徐々に各地で夏フェスの復活も報じられ、熱く盛り上がりはじめる今日この頃。
アメリカのテキサス州、音楽とアートの街オースティンでは、毎年春に世界最大級の複合フェスティバル「SXSW(サウスバイサウスウエスト) 」が開催されています。ライオンは、3年ぶりのリアル開催となった「 SXSW 2023」に参加。ひと足早くお祭りのようなひと時を体験してきました。

今回出展したのは、介護トレーニングゲーム機『TANO-LT』です。このゲームは、高齢者の方々の“楽しい運動習慣づくり”を生み出すため、ライオン研究員が外部と協働で開発しました。

『TANO-LT』の開発詳細記事はコチラ

世界中からトレンドに敏感な人たちが集まるSXSWで、『TANO-LT』にはどんな反響があったのか。参加した研究員3名に、現地での様子や新たに見えてきた可能性、今後の展望について語ってもらいました。

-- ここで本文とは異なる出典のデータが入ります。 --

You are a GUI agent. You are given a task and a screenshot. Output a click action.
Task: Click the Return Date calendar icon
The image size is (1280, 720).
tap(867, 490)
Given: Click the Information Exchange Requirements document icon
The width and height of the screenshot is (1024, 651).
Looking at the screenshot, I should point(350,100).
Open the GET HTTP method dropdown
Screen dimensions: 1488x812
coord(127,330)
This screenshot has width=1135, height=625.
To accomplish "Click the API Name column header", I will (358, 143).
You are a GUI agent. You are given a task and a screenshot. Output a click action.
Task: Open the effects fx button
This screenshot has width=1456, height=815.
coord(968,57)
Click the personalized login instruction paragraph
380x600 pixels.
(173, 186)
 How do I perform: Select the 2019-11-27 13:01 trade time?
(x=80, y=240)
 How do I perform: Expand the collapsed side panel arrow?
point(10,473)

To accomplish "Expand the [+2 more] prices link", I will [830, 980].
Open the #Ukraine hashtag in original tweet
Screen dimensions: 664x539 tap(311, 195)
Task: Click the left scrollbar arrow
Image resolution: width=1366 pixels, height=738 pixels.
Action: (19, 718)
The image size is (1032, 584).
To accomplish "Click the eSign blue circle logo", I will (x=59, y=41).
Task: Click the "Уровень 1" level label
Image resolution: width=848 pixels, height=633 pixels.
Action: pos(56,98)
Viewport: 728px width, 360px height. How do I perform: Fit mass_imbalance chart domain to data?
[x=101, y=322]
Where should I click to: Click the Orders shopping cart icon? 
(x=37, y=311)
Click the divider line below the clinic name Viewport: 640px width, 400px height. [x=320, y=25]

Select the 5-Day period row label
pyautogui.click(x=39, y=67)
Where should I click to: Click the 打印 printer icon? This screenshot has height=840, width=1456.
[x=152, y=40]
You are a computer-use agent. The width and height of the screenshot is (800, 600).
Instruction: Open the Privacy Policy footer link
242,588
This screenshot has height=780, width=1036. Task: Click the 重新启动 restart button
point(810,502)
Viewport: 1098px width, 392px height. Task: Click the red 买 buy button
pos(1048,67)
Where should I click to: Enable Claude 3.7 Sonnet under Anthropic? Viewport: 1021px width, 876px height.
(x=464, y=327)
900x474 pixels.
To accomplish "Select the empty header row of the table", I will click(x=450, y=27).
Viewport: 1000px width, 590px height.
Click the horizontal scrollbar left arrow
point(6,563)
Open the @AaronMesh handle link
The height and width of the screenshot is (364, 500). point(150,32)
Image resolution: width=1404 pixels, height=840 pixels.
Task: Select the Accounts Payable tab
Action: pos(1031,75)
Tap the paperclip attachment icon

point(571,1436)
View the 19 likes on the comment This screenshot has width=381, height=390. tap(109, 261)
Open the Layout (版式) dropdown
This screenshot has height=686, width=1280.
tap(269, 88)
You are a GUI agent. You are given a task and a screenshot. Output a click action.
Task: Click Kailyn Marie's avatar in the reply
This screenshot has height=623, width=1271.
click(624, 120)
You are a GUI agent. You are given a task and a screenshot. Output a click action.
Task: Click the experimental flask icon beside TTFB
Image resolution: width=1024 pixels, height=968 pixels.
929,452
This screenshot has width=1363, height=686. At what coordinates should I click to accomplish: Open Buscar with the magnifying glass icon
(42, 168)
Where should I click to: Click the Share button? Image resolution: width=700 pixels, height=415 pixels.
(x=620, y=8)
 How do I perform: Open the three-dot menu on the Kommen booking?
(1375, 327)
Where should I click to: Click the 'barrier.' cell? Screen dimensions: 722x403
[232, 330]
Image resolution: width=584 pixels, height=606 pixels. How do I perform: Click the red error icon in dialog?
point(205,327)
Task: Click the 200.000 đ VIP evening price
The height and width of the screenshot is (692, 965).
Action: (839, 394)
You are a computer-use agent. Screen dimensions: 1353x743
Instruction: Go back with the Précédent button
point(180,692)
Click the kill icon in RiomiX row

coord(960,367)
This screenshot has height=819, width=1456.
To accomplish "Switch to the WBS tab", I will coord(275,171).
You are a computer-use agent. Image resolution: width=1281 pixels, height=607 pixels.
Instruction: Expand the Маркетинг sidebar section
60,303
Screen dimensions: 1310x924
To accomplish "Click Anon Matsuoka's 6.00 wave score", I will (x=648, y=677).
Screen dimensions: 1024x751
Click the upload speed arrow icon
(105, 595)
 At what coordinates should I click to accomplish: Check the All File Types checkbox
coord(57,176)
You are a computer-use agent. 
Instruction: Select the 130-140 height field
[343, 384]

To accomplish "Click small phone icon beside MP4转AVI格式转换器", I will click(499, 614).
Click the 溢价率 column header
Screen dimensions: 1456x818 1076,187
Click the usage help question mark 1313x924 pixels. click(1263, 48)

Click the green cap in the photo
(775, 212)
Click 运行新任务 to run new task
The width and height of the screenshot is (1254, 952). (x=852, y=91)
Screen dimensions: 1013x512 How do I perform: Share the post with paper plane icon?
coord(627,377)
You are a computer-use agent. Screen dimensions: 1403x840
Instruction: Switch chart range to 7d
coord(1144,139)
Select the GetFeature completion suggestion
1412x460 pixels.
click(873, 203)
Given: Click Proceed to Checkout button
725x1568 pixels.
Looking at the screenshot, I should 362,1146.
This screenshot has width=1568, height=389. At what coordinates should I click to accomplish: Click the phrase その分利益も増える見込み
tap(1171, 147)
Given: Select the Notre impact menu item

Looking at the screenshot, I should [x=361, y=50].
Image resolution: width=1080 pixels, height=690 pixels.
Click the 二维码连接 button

体験ブースに訪れたのは約5000名!「楽しい」は世界共通

ーーまずは出展した率直な感想を教えてください。

物井:​​ ​​とても刺激的でした!ですが、いろいろな課題が見つかりました。例えば、視察でいらした日系企業の方たちに「ライオンさん、何でこんなことをやっているの?」と聞かれたんですよね。このプロジェクトも「より良い習慣づくりで、人々の毎日に貢献する (ReDesign)」という当社のパーパスに繋がっているのですが、まだまだ私たちの活動は知られていないんだなということを痛感して、我々としても情報発信に力を入れていかなければいけないなと思いましたね。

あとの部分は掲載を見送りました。